Conference Call & Webcast Information
When: September 2, 2021, 5:00 p.m. ET
Dial-in: 1-833-974-2378 (United States) or 1-412-317-5771 (International)
When requested, please ask the operator to join the MEI Pharma earnings call
Please join the conference call at least 10 minutes early to register. You can access the live webcast under the investor relations section of MEI's website at: www.meipharma.com. A replay of the conference call will be archived for at least 30 days after the call.
About MEI Pharma MEI Pharma, Inc. (Nasdaq: MEIP) is a late-stage pharmaceutical company focused on developing potential new therapies for cancer. MEI Pharma's portfolio of drug candidates contains multiple clinical-stage assets, including zandelisib, currently in ongoing clinical trials which may support marketing approvals with the U.S. Food and Drug Administration and other regulatory authorities globally. Each of MEI Pharma's pipeline candidates leverages a different mechanism of action with the objective of developing therapeutic options that are: (1) differentiated, (2) address unmet medical needs and (3) deliver improved benefit to patients either as standalone treatments or in combination with other therapeutic options. For more information, please visit www.meipharma.com. Follow us on Twitter @MEI_Pharma and on LinkedIn.
Forward-Looking Statements Under U.S. law, a new drug cannot be marketed until it has been investigated in clinical studies and approved by the FDA as being safe and effective for the intended use.

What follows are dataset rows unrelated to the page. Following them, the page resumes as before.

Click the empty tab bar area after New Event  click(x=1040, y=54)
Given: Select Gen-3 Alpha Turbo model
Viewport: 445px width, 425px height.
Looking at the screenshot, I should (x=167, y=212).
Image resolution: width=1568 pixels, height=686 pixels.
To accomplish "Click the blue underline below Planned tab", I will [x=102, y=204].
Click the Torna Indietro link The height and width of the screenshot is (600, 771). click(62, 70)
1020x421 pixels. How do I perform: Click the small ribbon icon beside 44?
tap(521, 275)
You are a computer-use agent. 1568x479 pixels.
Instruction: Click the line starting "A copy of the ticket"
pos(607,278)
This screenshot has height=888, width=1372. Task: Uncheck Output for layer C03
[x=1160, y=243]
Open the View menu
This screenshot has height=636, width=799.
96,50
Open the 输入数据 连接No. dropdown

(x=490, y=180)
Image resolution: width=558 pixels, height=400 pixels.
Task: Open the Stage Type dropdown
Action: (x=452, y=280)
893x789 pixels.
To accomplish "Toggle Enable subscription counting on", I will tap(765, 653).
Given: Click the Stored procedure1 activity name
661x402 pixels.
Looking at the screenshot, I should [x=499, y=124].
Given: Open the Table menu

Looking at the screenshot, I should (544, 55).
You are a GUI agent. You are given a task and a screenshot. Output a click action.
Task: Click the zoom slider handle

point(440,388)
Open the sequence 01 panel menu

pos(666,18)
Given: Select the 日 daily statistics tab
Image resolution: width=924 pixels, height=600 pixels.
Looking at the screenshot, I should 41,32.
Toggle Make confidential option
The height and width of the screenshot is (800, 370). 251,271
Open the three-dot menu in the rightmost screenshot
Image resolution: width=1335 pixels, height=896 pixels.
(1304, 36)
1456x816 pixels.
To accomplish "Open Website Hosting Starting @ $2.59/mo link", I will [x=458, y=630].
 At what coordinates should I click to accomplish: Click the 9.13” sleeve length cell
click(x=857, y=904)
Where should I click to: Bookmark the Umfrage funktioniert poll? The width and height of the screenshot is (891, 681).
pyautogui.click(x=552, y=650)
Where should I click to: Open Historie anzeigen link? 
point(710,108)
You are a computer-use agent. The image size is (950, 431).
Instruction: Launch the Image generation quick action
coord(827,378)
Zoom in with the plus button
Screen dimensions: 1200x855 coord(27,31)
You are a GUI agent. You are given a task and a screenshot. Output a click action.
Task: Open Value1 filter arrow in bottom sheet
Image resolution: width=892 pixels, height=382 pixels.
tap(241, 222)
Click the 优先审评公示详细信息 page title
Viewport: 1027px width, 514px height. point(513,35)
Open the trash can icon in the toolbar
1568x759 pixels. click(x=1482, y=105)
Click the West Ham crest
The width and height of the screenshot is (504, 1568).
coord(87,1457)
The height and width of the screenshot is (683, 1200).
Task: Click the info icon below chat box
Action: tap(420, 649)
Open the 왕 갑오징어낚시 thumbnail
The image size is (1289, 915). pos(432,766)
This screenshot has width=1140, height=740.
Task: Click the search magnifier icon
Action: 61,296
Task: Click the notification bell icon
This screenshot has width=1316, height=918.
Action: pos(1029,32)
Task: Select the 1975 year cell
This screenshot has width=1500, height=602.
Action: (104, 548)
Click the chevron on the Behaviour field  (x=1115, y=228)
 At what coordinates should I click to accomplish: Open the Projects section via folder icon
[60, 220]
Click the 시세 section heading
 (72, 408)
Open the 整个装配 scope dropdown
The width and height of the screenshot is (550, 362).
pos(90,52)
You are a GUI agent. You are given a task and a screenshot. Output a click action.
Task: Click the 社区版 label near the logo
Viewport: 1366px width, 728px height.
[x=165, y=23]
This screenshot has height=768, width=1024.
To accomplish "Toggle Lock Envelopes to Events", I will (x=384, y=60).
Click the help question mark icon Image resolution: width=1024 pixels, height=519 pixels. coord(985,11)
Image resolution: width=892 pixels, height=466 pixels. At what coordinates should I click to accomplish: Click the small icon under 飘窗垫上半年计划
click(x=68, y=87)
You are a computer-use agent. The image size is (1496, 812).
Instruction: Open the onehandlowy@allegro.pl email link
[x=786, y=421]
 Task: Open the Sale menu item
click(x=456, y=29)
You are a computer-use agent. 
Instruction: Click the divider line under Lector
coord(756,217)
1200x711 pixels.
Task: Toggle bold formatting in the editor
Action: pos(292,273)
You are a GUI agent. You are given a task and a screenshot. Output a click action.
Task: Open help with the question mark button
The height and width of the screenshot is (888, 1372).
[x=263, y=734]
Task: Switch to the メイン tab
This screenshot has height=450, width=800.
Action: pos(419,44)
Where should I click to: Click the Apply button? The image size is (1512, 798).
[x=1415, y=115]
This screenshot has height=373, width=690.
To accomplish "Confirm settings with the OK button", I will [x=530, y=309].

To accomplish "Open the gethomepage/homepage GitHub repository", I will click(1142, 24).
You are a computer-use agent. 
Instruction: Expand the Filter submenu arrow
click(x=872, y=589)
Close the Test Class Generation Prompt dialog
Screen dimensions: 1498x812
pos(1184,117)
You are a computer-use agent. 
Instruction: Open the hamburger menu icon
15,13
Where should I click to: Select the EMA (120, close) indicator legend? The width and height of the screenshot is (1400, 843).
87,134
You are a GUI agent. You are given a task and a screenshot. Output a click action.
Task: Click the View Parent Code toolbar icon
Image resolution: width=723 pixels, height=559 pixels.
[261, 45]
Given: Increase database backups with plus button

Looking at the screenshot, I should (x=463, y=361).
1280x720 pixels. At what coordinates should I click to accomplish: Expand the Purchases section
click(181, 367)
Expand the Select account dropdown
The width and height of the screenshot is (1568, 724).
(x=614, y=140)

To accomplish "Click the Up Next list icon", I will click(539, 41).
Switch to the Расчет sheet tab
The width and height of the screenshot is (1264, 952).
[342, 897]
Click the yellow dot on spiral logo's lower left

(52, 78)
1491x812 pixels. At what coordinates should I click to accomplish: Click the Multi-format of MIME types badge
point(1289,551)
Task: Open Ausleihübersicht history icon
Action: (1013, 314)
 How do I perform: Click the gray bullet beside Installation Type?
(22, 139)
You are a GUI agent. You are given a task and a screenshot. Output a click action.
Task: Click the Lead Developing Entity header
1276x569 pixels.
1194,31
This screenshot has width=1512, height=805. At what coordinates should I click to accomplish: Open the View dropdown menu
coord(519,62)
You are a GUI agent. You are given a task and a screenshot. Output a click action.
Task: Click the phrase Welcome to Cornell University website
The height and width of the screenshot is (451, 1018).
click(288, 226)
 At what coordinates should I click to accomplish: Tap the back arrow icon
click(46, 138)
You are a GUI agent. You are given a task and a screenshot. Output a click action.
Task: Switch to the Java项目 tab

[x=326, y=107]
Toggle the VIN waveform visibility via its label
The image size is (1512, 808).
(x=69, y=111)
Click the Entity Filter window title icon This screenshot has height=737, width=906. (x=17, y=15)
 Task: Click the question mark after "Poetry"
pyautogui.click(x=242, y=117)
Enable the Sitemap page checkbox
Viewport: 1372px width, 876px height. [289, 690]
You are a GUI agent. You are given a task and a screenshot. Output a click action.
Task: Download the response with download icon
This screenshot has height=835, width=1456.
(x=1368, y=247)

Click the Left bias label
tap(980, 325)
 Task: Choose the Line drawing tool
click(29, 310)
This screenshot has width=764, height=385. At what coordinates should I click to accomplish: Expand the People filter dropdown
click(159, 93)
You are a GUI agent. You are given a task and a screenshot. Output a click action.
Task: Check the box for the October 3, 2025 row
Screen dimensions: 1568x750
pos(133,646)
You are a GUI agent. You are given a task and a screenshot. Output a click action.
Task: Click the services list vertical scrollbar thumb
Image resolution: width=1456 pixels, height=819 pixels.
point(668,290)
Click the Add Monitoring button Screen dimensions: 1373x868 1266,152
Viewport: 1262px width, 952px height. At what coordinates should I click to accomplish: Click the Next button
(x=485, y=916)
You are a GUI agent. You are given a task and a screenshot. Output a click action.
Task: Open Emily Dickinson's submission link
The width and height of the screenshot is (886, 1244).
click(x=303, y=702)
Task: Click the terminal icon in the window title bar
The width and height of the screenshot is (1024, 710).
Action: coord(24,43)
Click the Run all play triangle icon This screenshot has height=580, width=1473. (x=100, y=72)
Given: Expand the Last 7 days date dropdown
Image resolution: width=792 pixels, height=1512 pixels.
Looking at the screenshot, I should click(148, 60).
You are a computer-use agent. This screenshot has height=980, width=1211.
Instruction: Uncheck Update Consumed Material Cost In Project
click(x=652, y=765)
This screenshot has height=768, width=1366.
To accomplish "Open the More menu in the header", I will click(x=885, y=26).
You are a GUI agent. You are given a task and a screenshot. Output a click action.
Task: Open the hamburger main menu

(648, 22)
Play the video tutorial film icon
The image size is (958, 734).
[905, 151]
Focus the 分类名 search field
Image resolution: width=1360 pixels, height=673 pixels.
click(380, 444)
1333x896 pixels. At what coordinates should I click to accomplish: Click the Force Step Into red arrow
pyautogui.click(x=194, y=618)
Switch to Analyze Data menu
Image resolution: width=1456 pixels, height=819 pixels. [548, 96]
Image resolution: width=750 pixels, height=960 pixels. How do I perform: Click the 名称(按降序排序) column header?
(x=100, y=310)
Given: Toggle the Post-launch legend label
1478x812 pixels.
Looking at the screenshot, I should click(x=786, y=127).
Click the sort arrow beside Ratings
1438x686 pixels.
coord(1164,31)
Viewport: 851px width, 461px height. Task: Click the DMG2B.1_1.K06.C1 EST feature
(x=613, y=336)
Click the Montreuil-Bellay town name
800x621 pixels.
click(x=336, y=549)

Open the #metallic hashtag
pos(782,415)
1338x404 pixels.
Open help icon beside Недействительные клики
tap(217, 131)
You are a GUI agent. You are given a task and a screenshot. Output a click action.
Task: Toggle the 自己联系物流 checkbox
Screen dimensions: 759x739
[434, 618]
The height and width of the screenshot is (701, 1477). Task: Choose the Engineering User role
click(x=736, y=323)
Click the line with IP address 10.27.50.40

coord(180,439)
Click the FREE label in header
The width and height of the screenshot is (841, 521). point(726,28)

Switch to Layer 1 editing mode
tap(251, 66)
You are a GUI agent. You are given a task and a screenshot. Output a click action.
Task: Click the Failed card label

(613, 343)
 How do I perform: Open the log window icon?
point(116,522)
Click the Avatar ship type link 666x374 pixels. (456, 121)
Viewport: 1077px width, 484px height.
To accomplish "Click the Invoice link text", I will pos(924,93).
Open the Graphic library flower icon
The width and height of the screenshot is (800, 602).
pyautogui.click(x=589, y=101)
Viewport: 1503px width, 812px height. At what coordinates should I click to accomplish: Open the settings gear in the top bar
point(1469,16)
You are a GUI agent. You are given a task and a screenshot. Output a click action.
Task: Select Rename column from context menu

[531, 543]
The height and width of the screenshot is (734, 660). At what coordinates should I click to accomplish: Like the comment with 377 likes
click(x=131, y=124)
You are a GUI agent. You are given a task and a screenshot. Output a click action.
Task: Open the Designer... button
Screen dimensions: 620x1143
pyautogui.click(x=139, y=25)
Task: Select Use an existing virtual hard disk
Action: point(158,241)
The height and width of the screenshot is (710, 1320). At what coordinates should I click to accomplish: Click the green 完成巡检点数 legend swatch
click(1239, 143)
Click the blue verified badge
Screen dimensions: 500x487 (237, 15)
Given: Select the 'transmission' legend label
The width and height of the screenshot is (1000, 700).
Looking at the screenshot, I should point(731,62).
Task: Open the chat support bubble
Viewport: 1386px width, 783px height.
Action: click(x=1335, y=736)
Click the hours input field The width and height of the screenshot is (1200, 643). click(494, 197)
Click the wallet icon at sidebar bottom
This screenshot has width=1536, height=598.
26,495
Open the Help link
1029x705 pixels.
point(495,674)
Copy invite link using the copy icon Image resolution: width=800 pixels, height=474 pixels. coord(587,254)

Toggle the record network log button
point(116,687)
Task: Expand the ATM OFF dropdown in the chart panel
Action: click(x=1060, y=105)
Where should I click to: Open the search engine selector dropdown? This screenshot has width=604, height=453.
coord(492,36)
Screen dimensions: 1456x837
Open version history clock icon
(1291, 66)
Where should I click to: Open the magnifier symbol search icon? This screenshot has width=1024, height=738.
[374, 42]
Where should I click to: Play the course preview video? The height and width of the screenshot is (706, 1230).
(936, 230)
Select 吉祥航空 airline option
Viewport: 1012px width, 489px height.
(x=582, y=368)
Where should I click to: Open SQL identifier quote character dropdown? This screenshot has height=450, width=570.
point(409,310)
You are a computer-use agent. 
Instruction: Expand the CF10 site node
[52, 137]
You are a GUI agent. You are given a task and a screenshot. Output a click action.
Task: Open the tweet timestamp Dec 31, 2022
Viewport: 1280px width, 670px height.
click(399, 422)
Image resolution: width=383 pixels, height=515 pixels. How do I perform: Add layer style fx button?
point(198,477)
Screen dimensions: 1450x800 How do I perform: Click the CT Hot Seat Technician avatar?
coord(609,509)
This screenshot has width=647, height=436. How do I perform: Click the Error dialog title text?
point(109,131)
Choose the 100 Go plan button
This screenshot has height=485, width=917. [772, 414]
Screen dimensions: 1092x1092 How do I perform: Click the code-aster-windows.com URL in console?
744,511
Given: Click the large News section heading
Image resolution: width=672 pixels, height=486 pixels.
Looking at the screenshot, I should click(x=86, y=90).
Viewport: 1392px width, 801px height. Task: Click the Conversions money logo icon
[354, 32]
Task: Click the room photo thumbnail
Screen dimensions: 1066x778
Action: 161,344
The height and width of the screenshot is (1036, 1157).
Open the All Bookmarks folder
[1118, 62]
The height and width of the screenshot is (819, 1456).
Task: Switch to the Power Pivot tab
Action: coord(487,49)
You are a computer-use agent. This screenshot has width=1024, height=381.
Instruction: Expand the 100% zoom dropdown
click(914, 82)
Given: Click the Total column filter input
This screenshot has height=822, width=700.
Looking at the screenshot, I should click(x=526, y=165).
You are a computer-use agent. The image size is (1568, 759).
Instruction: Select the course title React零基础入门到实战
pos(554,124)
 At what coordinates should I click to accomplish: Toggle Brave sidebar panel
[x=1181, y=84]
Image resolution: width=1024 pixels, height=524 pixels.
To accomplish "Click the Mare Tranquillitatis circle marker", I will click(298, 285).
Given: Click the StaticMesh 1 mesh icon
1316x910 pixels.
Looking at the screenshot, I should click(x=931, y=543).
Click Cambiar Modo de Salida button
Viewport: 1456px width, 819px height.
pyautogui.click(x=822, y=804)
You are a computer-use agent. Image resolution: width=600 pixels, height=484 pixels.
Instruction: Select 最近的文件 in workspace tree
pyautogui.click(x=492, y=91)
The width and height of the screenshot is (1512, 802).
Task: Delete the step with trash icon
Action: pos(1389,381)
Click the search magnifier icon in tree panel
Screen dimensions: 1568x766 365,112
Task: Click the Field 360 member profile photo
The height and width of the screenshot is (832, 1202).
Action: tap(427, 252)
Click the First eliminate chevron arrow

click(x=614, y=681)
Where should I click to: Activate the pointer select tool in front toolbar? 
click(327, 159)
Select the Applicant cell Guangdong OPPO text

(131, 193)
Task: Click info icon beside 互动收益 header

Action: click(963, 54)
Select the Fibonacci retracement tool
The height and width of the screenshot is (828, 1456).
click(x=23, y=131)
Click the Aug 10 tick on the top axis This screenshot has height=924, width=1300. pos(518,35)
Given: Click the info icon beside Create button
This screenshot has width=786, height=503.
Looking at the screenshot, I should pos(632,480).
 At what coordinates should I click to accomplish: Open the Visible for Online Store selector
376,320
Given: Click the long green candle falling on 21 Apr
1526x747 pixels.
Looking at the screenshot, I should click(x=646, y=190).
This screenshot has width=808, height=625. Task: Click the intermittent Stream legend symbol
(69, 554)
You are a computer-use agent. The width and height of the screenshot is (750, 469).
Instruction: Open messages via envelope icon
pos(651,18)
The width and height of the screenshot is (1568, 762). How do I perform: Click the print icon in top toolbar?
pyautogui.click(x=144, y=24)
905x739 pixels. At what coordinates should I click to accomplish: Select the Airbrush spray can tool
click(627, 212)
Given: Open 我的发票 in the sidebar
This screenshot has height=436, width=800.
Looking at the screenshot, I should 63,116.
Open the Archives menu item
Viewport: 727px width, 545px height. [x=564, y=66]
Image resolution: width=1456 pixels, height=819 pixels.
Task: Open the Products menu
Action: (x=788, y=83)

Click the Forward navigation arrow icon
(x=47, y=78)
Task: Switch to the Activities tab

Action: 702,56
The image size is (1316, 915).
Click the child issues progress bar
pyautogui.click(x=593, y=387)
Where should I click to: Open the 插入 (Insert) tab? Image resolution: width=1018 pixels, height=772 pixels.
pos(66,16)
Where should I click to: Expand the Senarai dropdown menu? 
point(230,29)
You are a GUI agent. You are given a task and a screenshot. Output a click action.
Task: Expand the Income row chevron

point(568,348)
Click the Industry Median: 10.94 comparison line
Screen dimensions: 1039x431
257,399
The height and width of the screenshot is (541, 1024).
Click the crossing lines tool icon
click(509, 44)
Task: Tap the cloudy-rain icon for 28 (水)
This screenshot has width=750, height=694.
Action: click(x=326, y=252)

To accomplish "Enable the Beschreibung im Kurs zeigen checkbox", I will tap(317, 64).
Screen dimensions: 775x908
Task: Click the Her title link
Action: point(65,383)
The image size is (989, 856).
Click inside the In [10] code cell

Statements included in this press release that are not historical in nature are "forward-looking statements" within the meaning of the "safe harbor" provisions of the Private Securities Litigation Reform Act of 1995. You should be aware that our actual results could differ materially from those contained in the forward-looking statements, which are based on management's current expectations and are subject to a number of risks and uncertainties, including, but not limited to, our failure to successfully commercialize our product candidates; costs and delays in the development and or FDA approval, or the failure to obtain such approval, of our product candidates; uncertainties or differences in interpretation in clinical trial results; the impact of the COVID-19 pandemic on our industry and individual companies, including on our counterparties, the supply chain, the execution of our clinical development programs, our access to financing and the allocation of government resources; our inability to maintain or enter into, and the risks resulting from our dependence upon, collaboration or contractual arrangements necessary for the development, manufacture, commercialization, marketing, sales and distribution of any products; competitive factors; our inability to protect our patents or proprietary rights and obtain necessary rights to third party patents and intellectual property to operate our business; our inability to operate our business without infringing the patents and proprietary rights of others; general economic conditions; the failure of any products to gain market acceptance; our inability to obtain any additional required financing; technological changes; government regulation; changes in industry practice; and one-time events. We do not intend to update any of these factors or to publicly announce the results of any revisions to these forward-looking statements.